There is an excellent article in the February 24th, 2014 issue of Medical Economics entitled “Monopolizing Medicine-Why hospital consolidation may increase healthcare costs”.
The article summarizes the recent trend of hospitals buying physician practices and merging together at a rapid pace in an effort to (1) control more patient referrals and (2) increase prices.
Here are some statistics from the article:
- More than 105 hospital mergers occurred in 2012, double the rate from 5 years earlier.
- 58% of family practice physicians and 50% of general internists are employed by hospitals rather than private practices.
- Hospitals can charge Medicare an additional facility fee in addition to a professional fee for services performed at a physician practice that it has bought—claiming that practice to be part of its ‘Outpatient Department.’
- Reimbursement by Medicare to a hospital owned practice is 80% higher than an independent practice because of this additional facility fee.
- In 2011, Medicare paid out an additional $1.5 Billion on just two services—office visits and echocardiograms—because of hospitals billing the additional facility fee.
- The Robert Wood Johnson Foundation analyzed hospital mergers and found the following results: (1) hospital consolidation results in 20% higher prices in a given market and (2) hospital purchase of physician practices has not led to increased quality or reduced costs—there seems to be a lack of clinical integration following mergers or the purchase of physician practices.
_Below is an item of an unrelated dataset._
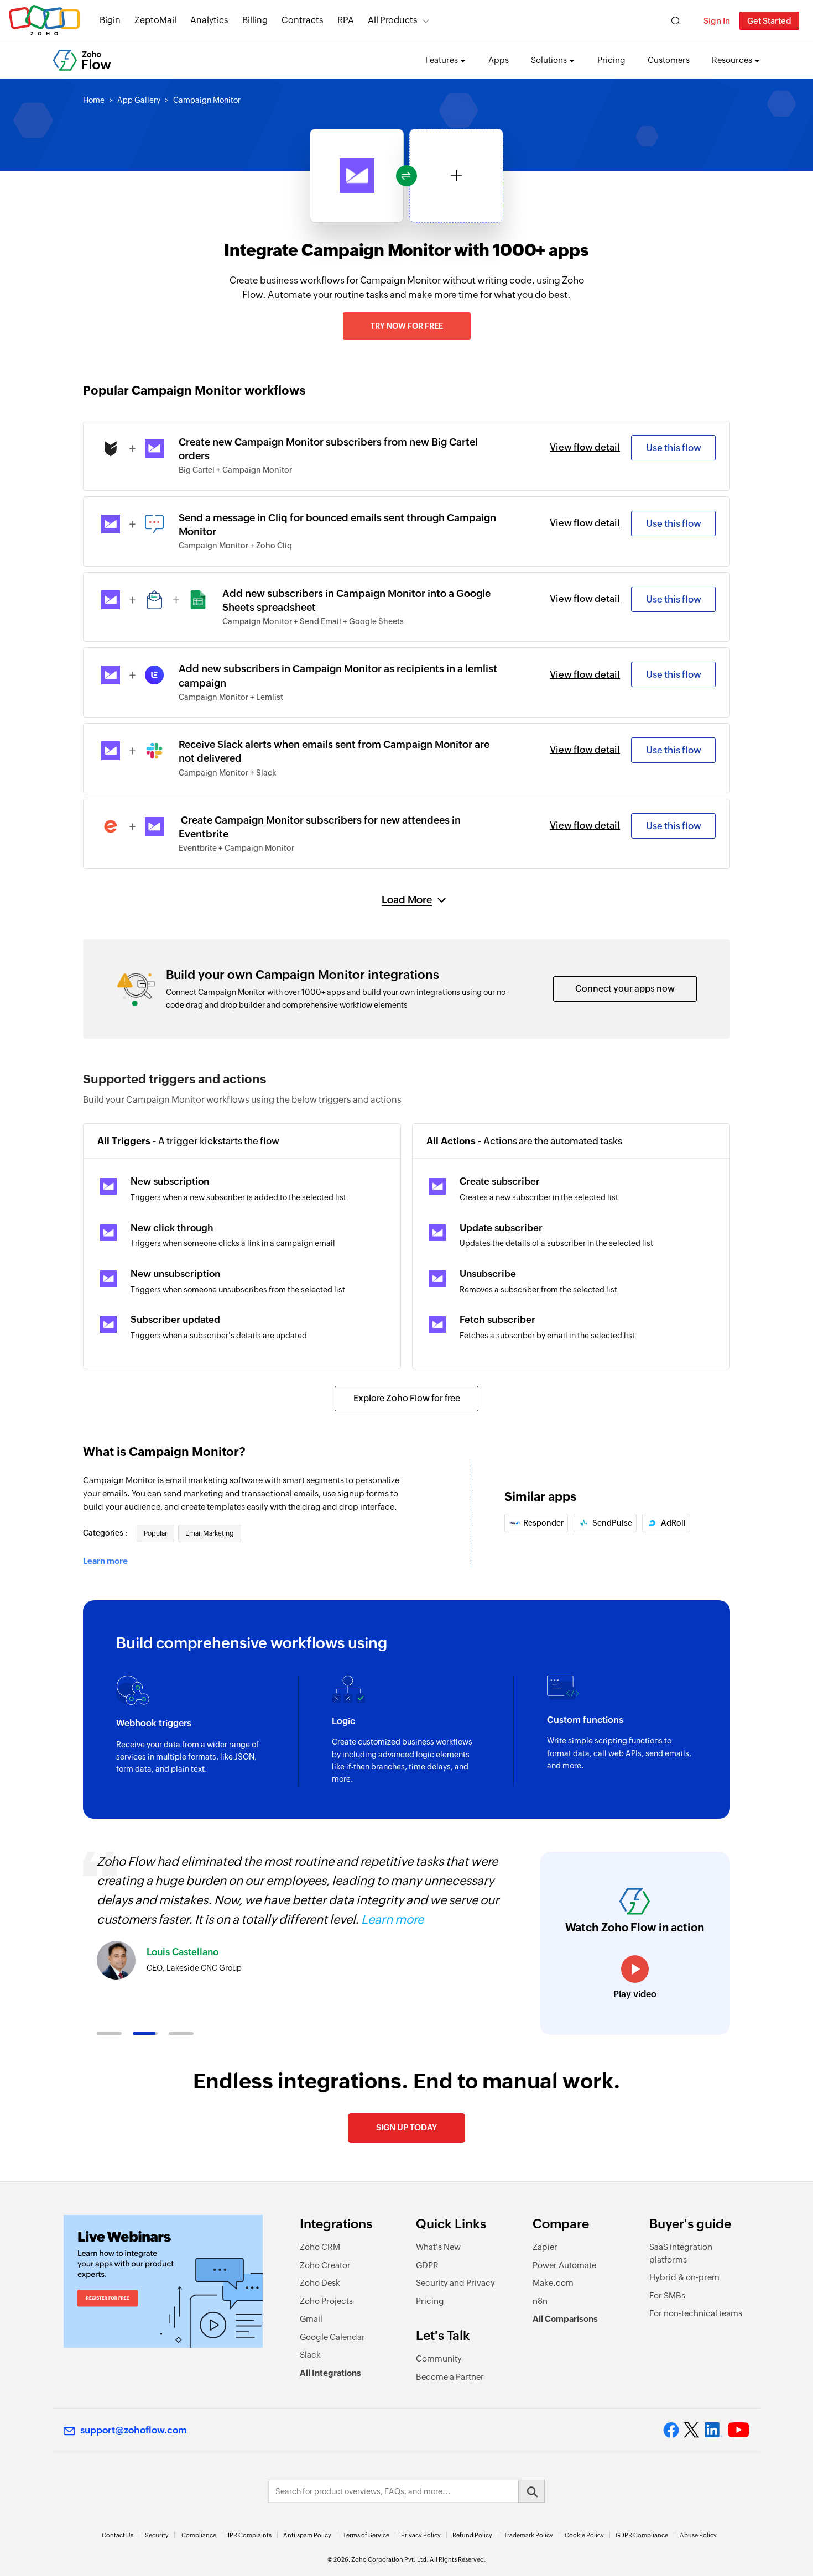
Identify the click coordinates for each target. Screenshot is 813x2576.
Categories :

Why all this activity now? Buying physician practices and merging hospitals started increasing in 2008 and really took off after the passage of Obamacare. PPACA and regulatory uncertainty seems to play a major part.
What does this mean for employee benefits professionals and healthcare consumers?
- Once a healthcare consumer sees a PCP, he or she may be ‘locked in’ to a particular hospital system. So knowing associated costs for test and procedures in advance will be critical when choosing a physician.
- The number of independent physician practices will likely continue to decline and the physician landscape will look very different 5 years from now than it does today.
- Referrals to specialists or from specialists to PCPs are going to be less based on quality, convenience or price for the healthcare consumer—but rather based on the doctor being a part of the same hospital system. If you are referred, just be aware of what is going on ‘behind the scenes.’